Originally Posted by LH19
Peter I think you have a chance to turn this around and I don't say that often. So much of this is timing and opportunity. The fact that OM lives far away doesn't give the monkey a very sturdy branch. You need to tighten up your game and GAL like a madman. You want to display to her that you will be just fine without her. If you can do that and stay consistent with no setbacks I think you have a punchers chance.

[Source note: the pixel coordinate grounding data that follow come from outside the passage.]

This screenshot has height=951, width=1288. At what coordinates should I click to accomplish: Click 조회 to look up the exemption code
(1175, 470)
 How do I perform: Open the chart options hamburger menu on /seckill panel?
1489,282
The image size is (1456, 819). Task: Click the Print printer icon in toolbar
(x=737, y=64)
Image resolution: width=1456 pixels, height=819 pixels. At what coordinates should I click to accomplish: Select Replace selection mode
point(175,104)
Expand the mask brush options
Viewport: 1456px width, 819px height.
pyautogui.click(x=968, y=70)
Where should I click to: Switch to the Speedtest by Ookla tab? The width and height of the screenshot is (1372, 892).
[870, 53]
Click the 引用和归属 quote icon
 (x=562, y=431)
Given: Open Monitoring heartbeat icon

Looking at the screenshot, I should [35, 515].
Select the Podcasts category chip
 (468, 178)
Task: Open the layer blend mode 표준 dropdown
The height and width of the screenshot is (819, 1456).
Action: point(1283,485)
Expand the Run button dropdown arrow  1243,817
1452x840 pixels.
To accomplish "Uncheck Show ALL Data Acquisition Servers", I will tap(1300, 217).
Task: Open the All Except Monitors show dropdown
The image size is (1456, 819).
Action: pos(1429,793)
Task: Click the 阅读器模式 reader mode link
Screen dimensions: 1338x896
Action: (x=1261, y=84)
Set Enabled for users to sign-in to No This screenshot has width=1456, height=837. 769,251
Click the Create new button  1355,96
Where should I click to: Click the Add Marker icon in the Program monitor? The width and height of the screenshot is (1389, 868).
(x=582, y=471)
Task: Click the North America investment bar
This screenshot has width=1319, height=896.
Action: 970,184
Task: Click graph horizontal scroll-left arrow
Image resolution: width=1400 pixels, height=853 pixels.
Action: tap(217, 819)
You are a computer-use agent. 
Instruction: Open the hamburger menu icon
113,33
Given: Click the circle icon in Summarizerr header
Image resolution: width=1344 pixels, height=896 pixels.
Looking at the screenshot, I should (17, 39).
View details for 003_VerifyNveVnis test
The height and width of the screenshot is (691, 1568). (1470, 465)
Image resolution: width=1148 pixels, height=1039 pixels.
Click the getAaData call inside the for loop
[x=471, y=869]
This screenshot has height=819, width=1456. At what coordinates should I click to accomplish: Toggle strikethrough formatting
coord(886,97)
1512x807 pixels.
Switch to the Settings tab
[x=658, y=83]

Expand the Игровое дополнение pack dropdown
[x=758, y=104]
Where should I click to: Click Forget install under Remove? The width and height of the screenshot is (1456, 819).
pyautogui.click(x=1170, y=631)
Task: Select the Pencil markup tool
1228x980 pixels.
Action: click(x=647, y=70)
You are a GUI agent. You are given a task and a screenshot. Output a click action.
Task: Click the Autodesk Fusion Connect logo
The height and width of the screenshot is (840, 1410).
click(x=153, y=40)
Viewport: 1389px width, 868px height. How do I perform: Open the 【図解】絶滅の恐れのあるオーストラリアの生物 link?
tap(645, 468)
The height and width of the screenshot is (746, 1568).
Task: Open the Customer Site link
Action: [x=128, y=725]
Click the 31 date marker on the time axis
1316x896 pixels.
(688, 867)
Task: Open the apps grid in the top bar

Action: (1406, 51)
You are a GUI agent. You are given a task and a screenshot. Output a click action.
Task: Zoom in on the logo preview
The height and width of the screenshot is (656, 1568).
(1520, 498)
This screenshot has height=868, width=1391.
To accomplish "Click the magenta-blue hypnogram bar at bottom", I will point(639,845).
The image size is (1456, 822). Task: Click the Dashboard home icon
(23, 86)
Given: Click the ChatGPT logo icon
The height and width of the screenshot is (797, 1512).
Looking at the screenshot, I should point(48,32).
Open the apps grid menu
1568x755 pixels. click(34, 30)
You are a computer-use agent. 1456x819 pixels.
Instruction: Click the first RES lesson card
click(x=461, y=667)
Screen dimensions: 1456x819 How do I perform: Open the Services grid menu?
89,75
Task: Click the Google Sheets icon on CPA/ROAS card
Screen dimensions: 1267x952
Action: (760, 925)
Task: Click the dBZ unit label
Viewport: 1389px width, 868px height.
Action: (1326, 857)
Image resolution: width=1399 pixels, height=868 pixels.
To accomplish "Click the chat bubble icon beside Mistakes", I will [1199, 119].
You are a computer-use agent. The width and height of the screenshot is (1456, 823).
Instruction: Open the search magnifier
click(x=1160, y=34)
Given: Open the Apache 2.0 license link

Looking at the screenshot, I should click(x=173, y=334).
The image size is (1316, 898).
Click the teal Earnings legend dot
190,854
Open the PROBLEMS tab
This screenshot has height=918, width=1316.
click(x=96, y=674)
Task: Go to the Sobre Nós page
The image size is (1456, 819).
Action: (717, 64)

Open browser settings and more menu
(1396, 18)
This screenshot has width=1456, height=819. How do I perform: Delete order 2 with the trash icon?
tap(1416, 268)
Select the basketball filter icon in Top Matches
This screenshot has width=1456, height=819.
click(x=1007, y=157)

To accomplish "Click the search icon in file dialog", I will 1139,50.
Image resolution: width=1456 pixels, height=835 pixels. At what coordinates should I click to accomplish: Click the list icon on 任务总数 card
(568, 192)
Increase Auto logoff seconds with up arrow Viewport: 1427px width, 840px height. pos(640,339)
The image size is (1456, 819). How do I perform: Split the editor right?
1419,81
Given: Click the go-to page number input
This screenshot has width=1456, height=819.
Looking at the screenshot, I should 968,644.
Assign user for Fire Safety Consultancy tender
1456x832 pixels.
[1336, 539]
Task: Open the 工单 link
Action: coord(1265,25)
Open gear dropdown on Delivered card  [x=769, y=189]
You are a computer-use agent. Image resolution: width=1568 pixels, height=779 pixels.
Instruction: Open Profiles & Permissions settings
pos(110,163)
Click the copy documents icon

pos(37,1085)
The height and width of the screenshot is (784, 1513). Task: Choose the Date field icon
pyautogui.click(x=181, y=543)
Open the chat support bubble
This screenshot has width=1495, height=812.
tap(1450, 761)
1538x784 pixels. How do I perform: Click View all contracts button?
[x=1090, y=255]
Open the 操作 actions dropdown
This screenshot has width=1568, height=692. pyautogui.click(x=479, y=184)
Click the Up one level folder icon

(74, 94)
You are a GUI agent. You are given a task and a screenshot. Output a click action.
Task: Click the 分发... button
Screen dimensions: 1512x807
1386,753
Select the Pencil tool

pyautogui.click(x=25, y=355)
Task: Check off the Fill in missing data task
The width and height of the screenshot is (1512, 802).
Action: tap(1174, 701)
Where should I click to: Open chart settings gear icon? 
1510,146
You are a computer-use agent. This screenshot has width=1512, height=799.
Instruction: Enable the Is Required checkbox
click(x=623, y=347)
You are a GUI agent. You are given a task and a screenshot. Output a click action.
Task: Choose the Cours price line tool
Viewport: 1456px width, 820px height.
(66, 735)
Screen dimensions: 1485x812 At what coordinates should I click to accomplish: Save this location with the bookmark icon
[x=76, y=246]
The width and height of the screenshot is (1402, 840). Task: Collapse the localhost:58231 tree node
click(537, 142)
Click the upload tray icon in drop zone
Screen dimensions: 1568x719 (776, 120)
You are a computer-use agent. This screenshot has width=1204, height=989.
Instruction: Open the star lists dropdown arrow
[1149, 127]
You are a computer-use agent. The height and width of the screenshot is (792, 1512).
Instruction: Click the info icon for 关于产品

I'm GAL'ing but unable to "GAL like a madman", because of responsibilities at home. Two points:

- It is unclear if she will feel my absence just by physical circumstances, as such circumstances are not there (such as staying in different households and LBS is not giving fks). I am preprogrammed to do a lot around the house and for my son and that is just me. Not doing anything or reducing it is not a 180 I'm comfortable with, and it would appear to be "more of the same" (in MWD's words) as she has always of complained that I don't do anything around the house. "I don't do anything" complaints must have reached absurd proportions in her mind leading up to BD (as she built up her case for D). And they were shocking at and after BD itself (during the inevitable discussions during and just after). I actually don't care anymore what she thinks if I continue all my responsibilities at home or even increase them. This is perhaps a form of detachment.

- Otoh it is clear that she will register that I will be just fine without her, as long as I GAL consistently and stay true to myself at the same time. I am doing new fun things that I never used to do before, staying positive at all times, staying focused on the goals as well as greatly enjoying the journey towards those goals etc.